第1368回 リヨン、アポエルに敗れる(1) グループリーグ首位チームに与えられるアドバンテージ

 昨年3月11日の東日本大震災で被災された皆様に心からお見舞い申し上げます。また、復興活動に従事されている皆様に敬意を表し、東北地方だけではなくすべての日本の皆様に激励の意を表します。

■アポエルにスコア的には辛勝だったリヨン

 前回までの本連載ではフランス代表がアウエーで行われたドイツ戦で2-1と快勝し、18戦無敗という快進撃を続けていることを紹介した。代表チームの活躍と裏腹にフランスのクラブチームはチャンピオンズリーグ、ヨーロッパリーグという欧州カップ戦でなかなか上位に進出することができない。今季も欧州カップの決勝トーナメントに残ったフランス勢はリヨンとマルセイユだけである。
 リヨンは今年で9年連続のチャンピオンズリーグでの決勝トーナメント進出であるが、近年は1回戦敗退が目立つ。リヨンの成績を振り返るならば、初めてチャンピオンズリーグの決勝トーナメントに進出した2003-04シーズンから3年連続してベスト16の壁を破り準々決勝に進出しているが、その後は決勝トーナメント1回戦での敗退が多く、過去5シーズンは準決勝に進出した2009-10シーズンを除く4シーズンは初戦敗退が続いている。
 そして今年はキプロスのアポエルが決勝トーナメント1回戦の相手であり、本連載第1359回と1360回で紹介したとおりリヨンでの第1戦はリヨンが1-0と勝利している。この試合はリヨンが一方的に攻め、アポエルのシュートは終了間際のわずか1本というワンサイドゲームであった。しかしながら、結果は1-0と僅差であり、予断を許さない結果である。

■グループリーグ首位のアポエルと2位のリヨン

 また、グループリーグの戦績はリヨンはグループDの2位であり、一方のアポエルはグループGの首位である。チャンピオンズリーグの決勝トーナメントの1回戦はグループリーグを首位で通過したチームにアドバンテージが与えられ、グループリーグを2位で通過したチームと対戦し、さらに第2戦をホームゲームで戦うことができる。第2戦をホームで戦うというメリットはまず第1戦の結果を受けて第2戦のゲームプランをホームという有利な立場で組み立てることに加え、第1戦、第2戦とも90分ずつの戦いで同じ結果になった場合、延長戦やPK戦をホームで戦うことができる。

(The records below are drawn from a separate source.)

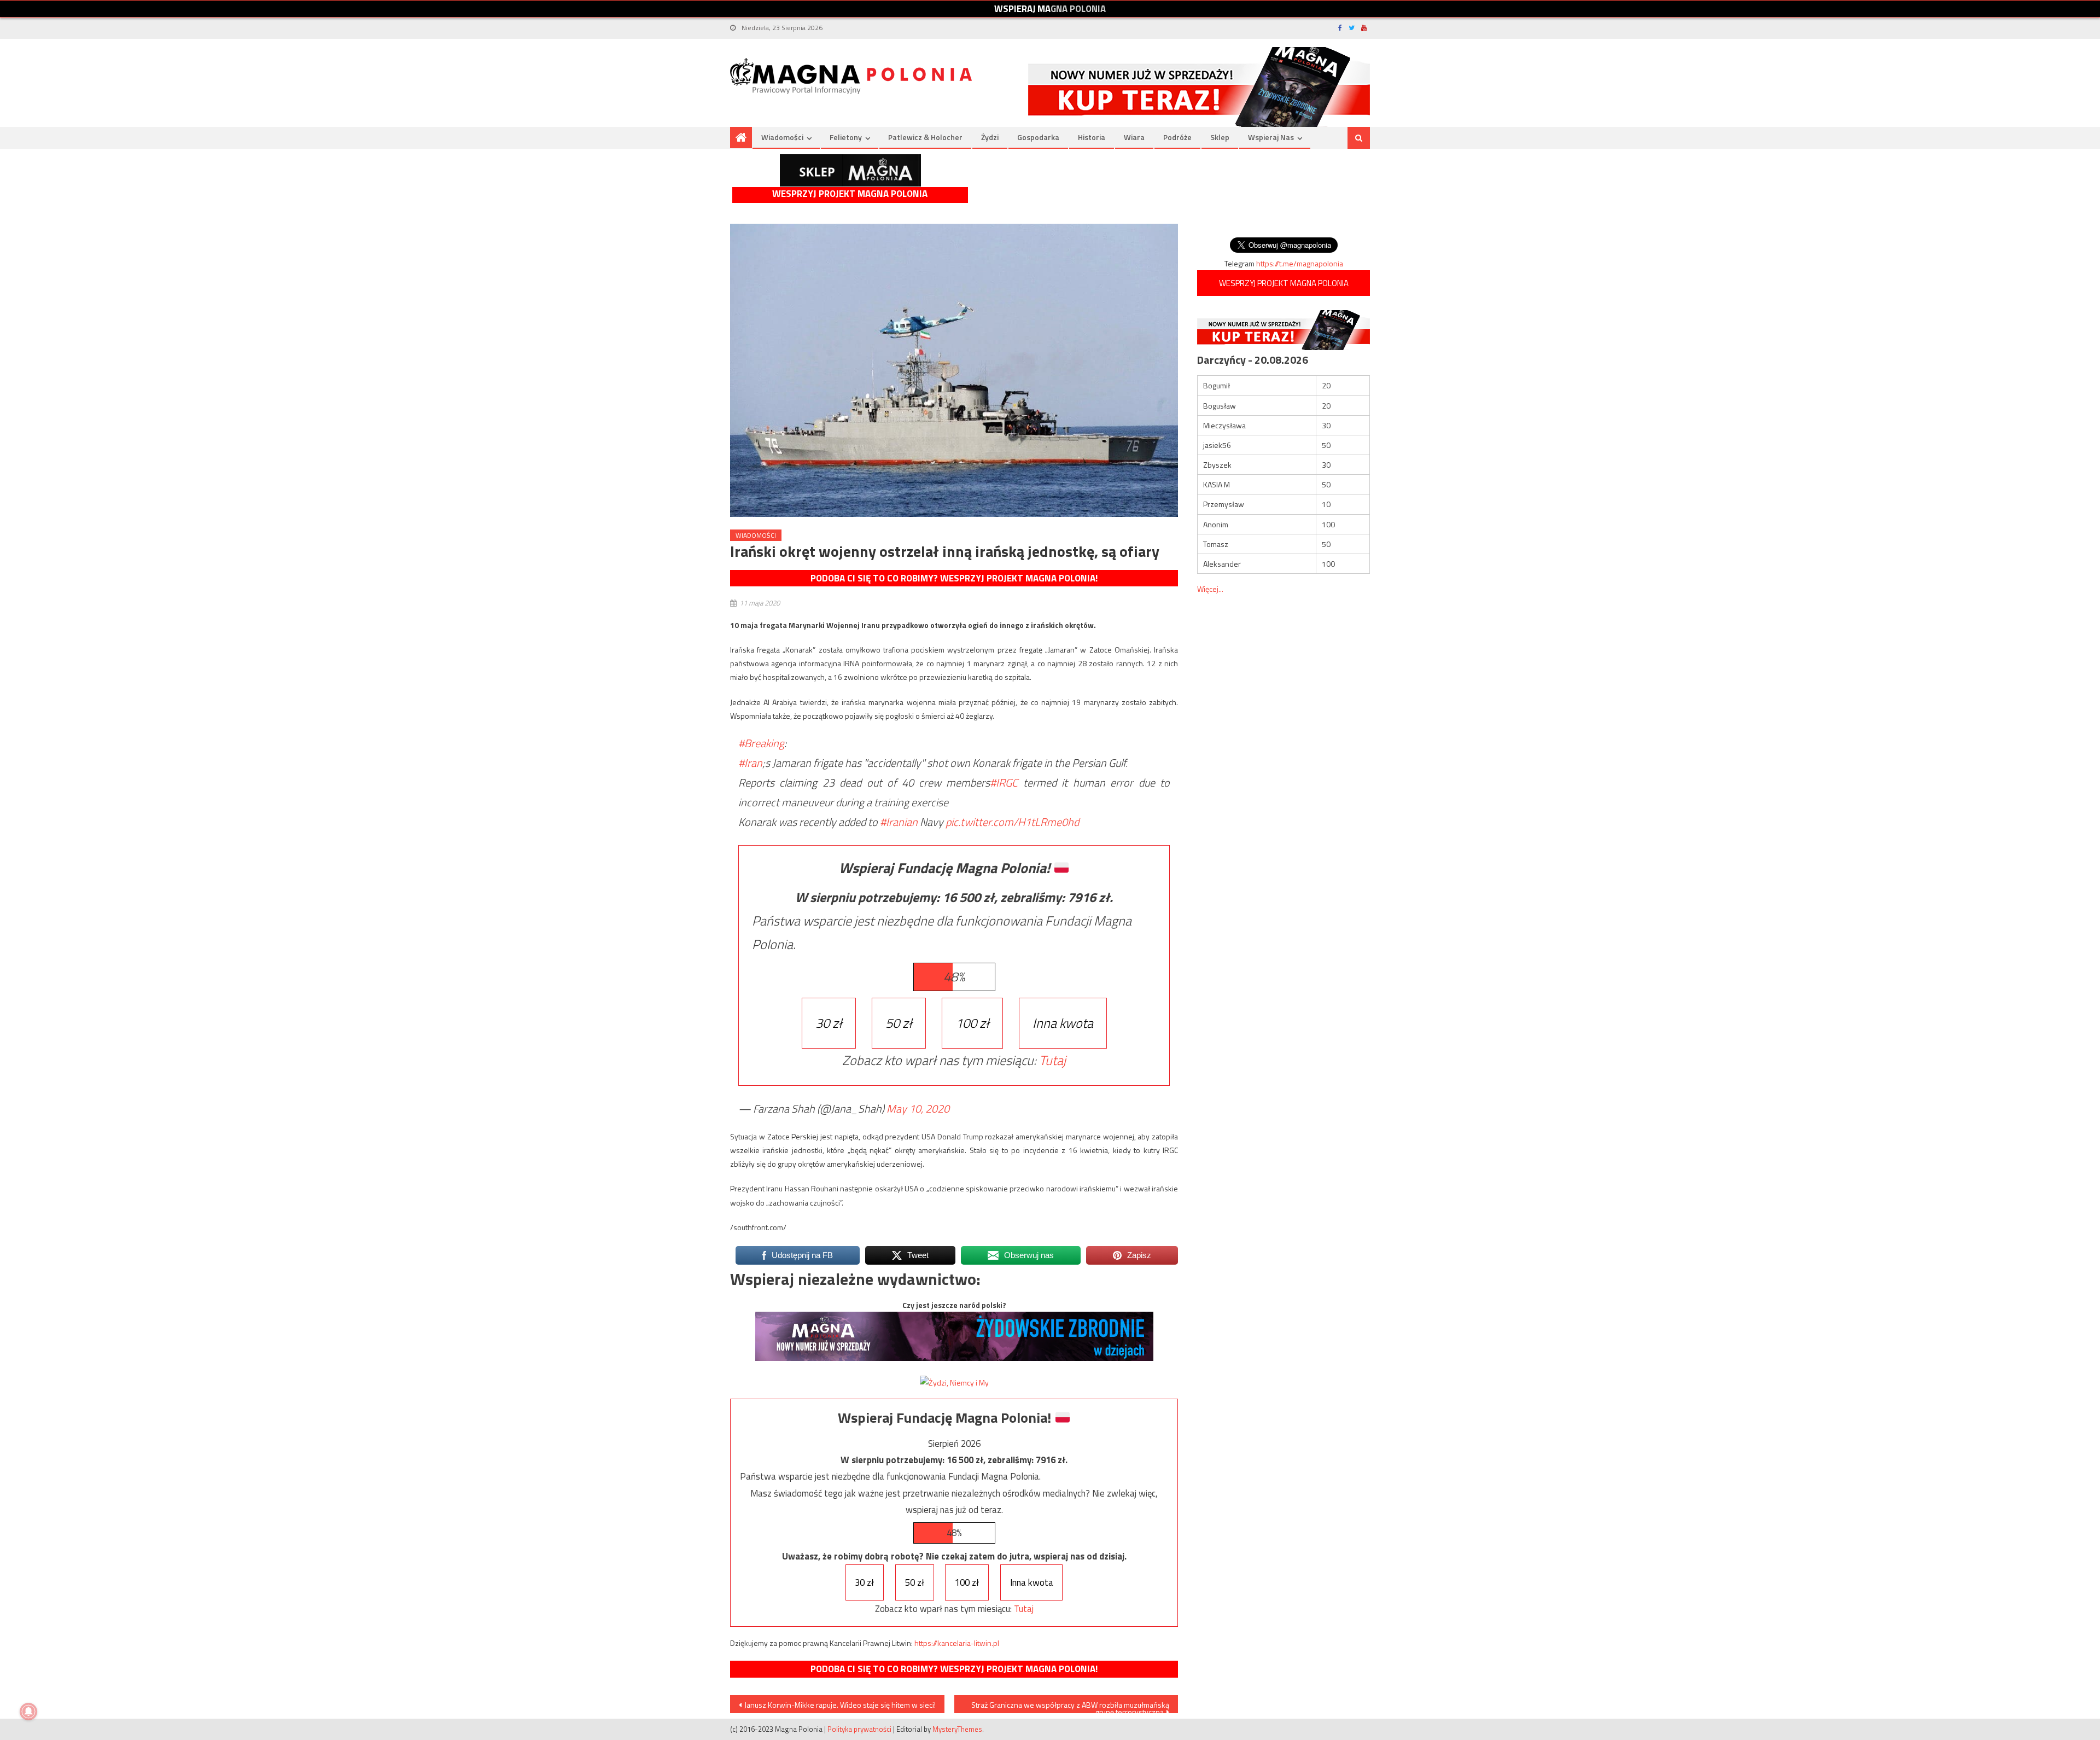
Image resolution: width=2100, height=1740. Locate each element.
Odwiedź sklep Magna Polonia (850, 170)
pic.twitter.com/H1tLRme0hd (1012, 821)
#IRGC (1004, 782)
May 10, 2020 (917, 1108)
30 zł (828, 1023)
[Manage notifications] (28, 1711)
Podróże (1177, 137)
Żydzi (990, 137)
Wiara (1134, 137)
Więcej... (1210, 589)
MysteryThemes (957, 1729)
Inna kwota (1062, 1023)
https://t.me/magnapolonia (1299, 263)
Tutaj (1052, 1060)
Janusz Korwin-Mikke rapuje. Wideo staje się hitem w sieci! (840, 1704)
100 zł (972, 1023)
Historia (1091, 137)
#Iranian (899, 821)
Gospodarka (1038, 137)
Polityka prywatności (859, 1729)
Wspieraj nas (1271, 137)
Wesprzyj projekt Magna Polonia (850, 194)
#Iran (750, 762)
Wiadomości (782, 137)
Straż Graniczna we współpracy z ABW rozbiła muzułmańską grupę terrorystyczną (1070, 1706)
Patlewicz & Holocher (925, 137)
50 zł (898, 1023)
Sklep (1219, 137)
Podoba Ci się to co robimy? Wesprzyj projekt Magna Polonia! (954, 578)
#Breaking (761, 743)
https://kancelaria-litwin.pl (956, 1643)
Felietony (846, 137)
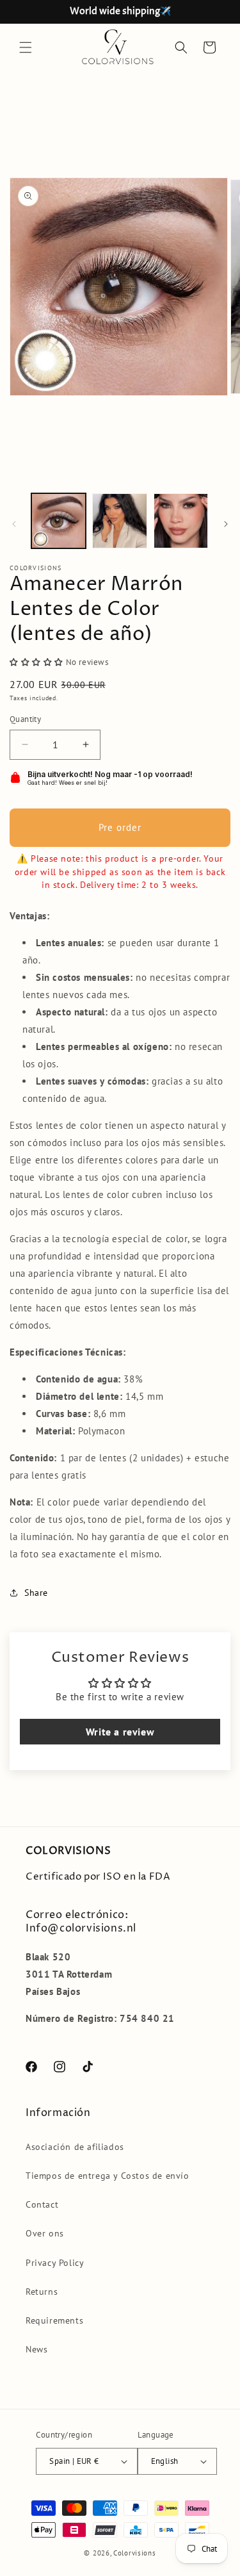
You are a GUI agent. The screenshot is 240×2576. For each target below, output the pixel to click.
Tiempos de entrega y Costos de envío (107, 2175)
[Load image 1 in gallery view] (58, 520)
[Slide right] (226, 524)
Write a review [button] (120, 1731)
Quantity (25, 719)
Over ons (45, 2233)
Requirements (54, 2320)
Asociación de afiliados (75, 2147)
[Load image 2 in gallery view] (119, 520)
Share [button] (36, 1592)
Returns (42, 2291)
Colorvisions (134, 2552)
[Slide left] (14, 524)
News (36, 2349)
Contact (42, 2204)
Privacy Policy (55, 2262)
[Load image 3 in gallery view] (181, 520)
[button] (26, 47)
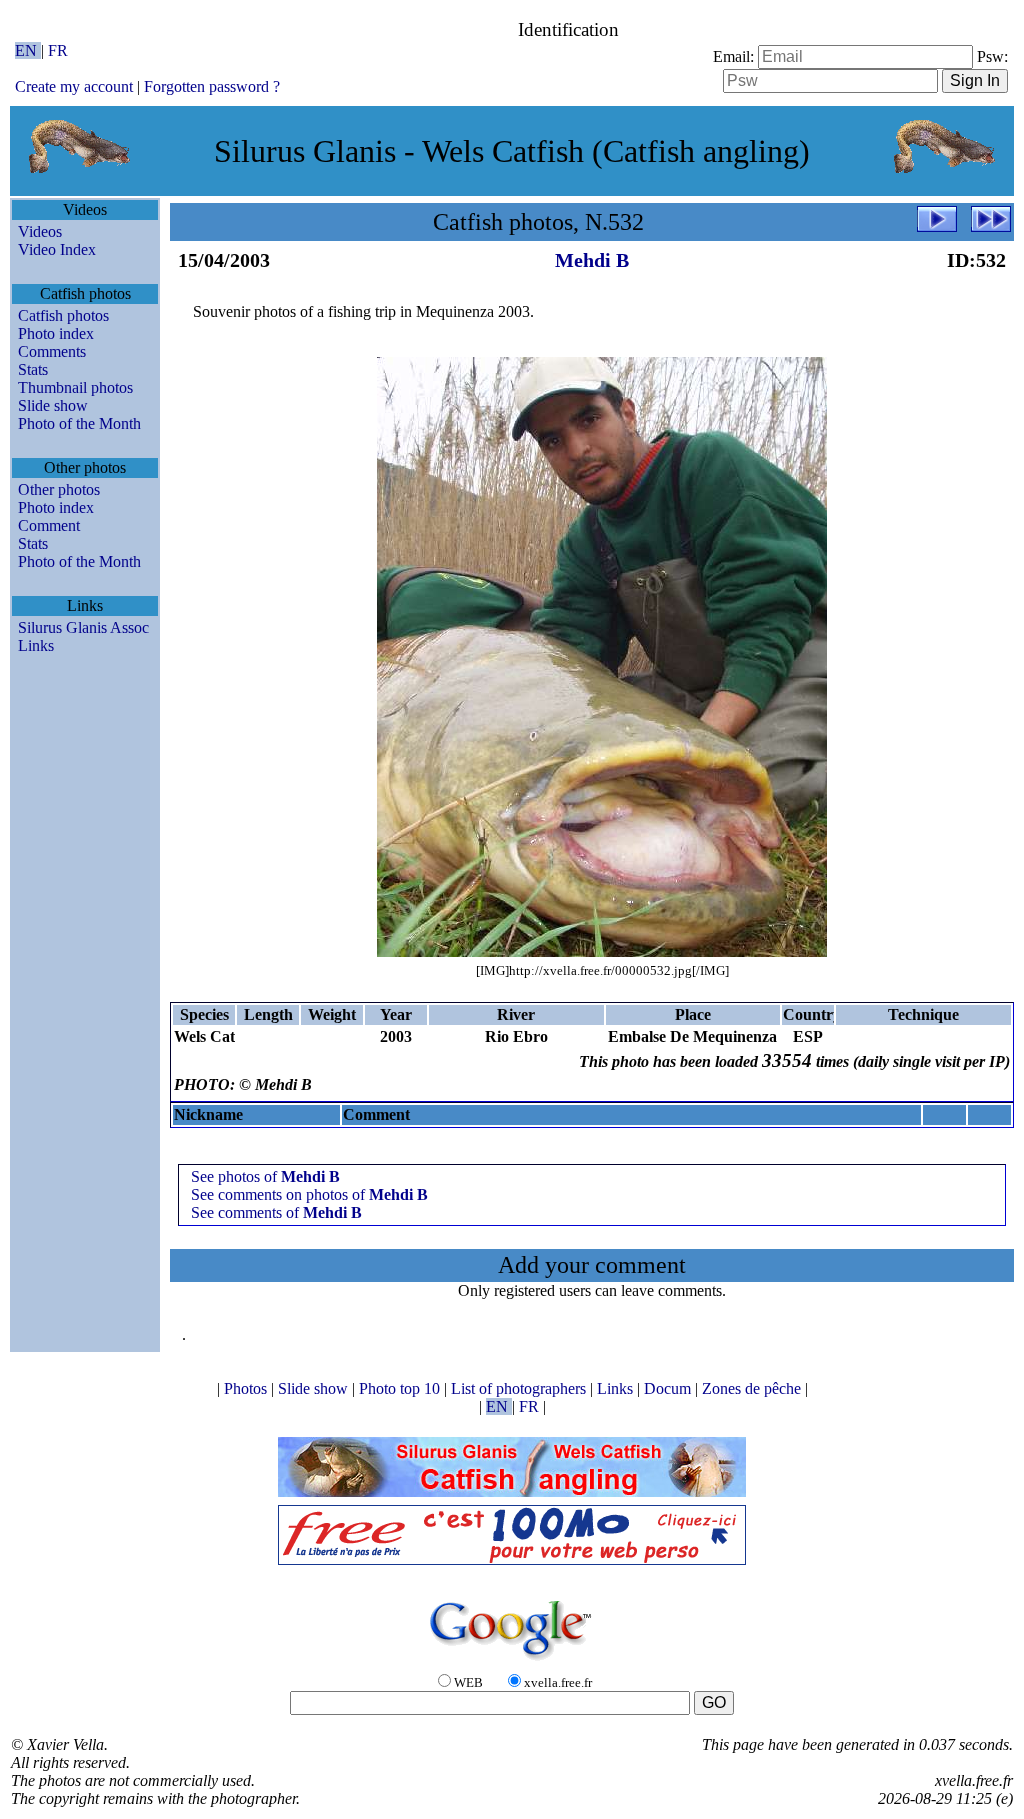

■アドバンテージを活かせないグループリーグ首位通過チーム

 過去の事例を見ると決勝トーナメント1回戦で第2戦が90分終了した段階で第1戦と同じスコアになったケースは過去5年間で4回あるが、グループリーグ首位チームはそのアドバンテージを活かしていない方が多い。一番近いところで3年前の2008-09シーズンのASローマ(イタリア)-アーセナル(イングランド)戦、第1戦はアーセナルが1-0で先勝し、第2戦は90分終えた段階で1-0とASローマがリードし、試合は延長戦へ。延長でも決着がつかず、PK戦となったがアウエーのアーセナルが7-6と勝利している。その前年の2007-08シーズンも同様であった。グループリーグで2位だったシャルケ04(ドイツ)はグループリーグ首位通過のポルトにアウエーでPK戦勝利、またフェネルバフチェ(トルコ)もグループリーグ首位通過のセビリア(スペイン)をPK戦で下している。

■延長戦での決勝ゴールで勢いに乗った5年前のACミラン

 グループリーグ首位通過チームがそのアドバンテージを結果に結びつけたのは5年前の2006-07シーズンのACミラン(イタリア)までさかのぼらなくてはならない。グループリーグでリールを勝ち点1の差で抑えて首位通過したACミランの決勝トーナメント1回戦の相手はスコットランドのセルチック・グラスゴー、当時は日本の中村俊輔もセルチック・グラスゴーに所属していたことから日本のファンの皆様もこの試合の結果についてはよくご存じであろうが、改めて紹介しよう。
 グラスゴーのセルチックパークでの第1戦はスコアレスドロー、ミラノのサンシーロ競技場での第2戦も圧倒的にACミランが攻め続けるが、90分終わったところで両チーム無得点、試合は延長戦に入る。延長前半の93分、ACミランはブラジル代表のカカが均衡を破るゴールをあげる。セルチックもここで追いつけば、アウエーゴール2倍ルールで優位に立つことができる。セルチック・グラスゴーは延長後半には背番号25の中村をベンチに下げ、勝負に出るが、ACミラノの赤と黒の壁を破ることができず、ホームアドバンテージの30分間に決勝点をあげたACミラノが勝ち抜き、準々決勝以降は勢いを加速し欧州チャンピオンとなったのである。(続く)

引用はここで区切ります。